Поэзия английского романтизма XIX века.

Часть пятая.

О, сон, о, благодатный сон! Он всякой твари мил. Тебе, Пречистая, хвала, Ты людям сладкий сон дала, И сон меня сморил.

Милостью Пречистой Матери Старого Морехода освежает дождь.

Мне снилось, что слабеет зной, Замглился небосвод И в бочках плещется вода. Проснулся — дождь идет.
Язык мой влажен, рот мой свеж, До нитки я промок, И каждой порой тело пьет Животворящий сок.
Встаю — и телу так легко: Иль умер я во сне? Или бесплотным духом стал И рай открылся мне?

Он слышит какие-то звуки и видит странное движение в небесах и в стихиях.

Но ветер прошумел вдали, Потом опять, опять, И шевельнулись паруса И стали набухать.
И воздух ожил в вышине! Кругом зажглись огни. Вблизи, вдали — мильон огней, Вверху, внизу, средь мачт и рей, Вкруг звезд вились они.
И ветер взвыл, и паруса Шумели, как волна. И ливень лил из черных туч, Средь них плыла Луна.
Грозой разверзлись недра туч, Был рядом серп Луны. Воздвиглась молнии стена, Казалось, падала она Рекою с крутизны.

В трупы корабельной команды вселяется жизнь, и корабль несется вперед;

Но вихрь не близился, и все ж Корабль вперед несло! А мертвецы, бледны, страшны, При блеске молний и Луны Вздохнули тяжело.
Вздохнули, встали, побрели, В молчанье, в тишине. Я на идущих мертвецов Смотрел, как в страшном сне.
А ветер стих, но бриг наш плыл, И кормчий вел наш бриг. Матросы делали свое, Кто где и как привык. Но каждый был, как манекен, Безжизнен и безлик.
Сын брата моего стоял Плечо к плечу со мной. Один тянули мы канат, Но был он — труп немой».

Но не души людские, не демоны земли или срединной сферы воздуха вселяются в них, а духи небесные, блаженные духи, посланные заступничеством святых.

«Старик, мне страшно!» — «Слушай Гость, И сердце успокой!
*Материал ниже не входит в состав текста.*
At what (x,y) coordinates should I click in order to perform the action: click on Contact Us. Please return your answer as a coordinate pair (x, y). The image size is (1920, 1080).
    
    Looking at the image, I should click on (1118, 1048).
Не души мертвых, жертвы зла, Вошли, вернувшись, в их тела. Но светлых духов рой.
И все, с зарей оставив труд, Вкруг мачты собрались, И звуки сладостных молитв Из уст их полились.
И каждый звук парил вокруг — Иль к Солнцу возлетал. И вниз неслись они чредой, Иль слитые в хорал.
Лилась то жаворонка трель С лазоревых высот, То сотни щебетов иных, Звенящих в зарослях лесных, В полях, над зыбью вод.
То флейту заглушал оркестр, То пели голоса, Которым внемля в светлый день, Ликуют небеса.
Но смолкло все. Лишь паруса Шумели до полдня. Так меж корней лесной ручей Бежит, едва звеня, Баюкая притихший лес И в сон его клоня.
И до полудня плыл наш бриг, Без ветра шел вперед, Так ровно, словно кто-то вел Его по глади вод.

Послушный силам небесным, одинокий Дух Южного полюса ведет корабль к Экватору, но требует мести.

Под килем, в темной глубине, Из царства вьюг и тьмы Плыл Дух, он нас на север гнал Из южных царств зимы. Но в полдень стихли паруса, И сразу стали мы.
Висел в зените Солнца диск Над головой моей. Но вдруг он, словно от толчка, Сместился чуть левей И тотчас — верить ли глазам? — Сместился чуть правей.
И, как артачащийся конь, Рывком метнулся вбок. Я в тот же миг, лишившись чувств, Упал, как сбитый с ног.

Демоны, послушные Духу Южного полюса, незримые обитатели стихий, беседуют о его мстительном замысле, и один из них рассказывает другому, какую тяжелую долгую епитимью назначил Старому Мореходу Полярный Дух, возвращающийся ныне к югу.

Не знаю, долго ль я лежал В тяжелом, темном сне. И, лишь с трудом открыв глаза, Сквозь тьму услышал голоса В воздушной вышине.
«Вот он, вот он, — сказал один, — Свидетелем Христос — Тот человек, чьей злой стрелой Загублен Альбатрос.
Любил ту птицу мощный Дух, Чье царство — мгла и снег. А птицей был храним он сам, Жестокий человек».
И голос прозвенел другой, Но сладостный как мед: «Он кару заслужил свою И кару понесет».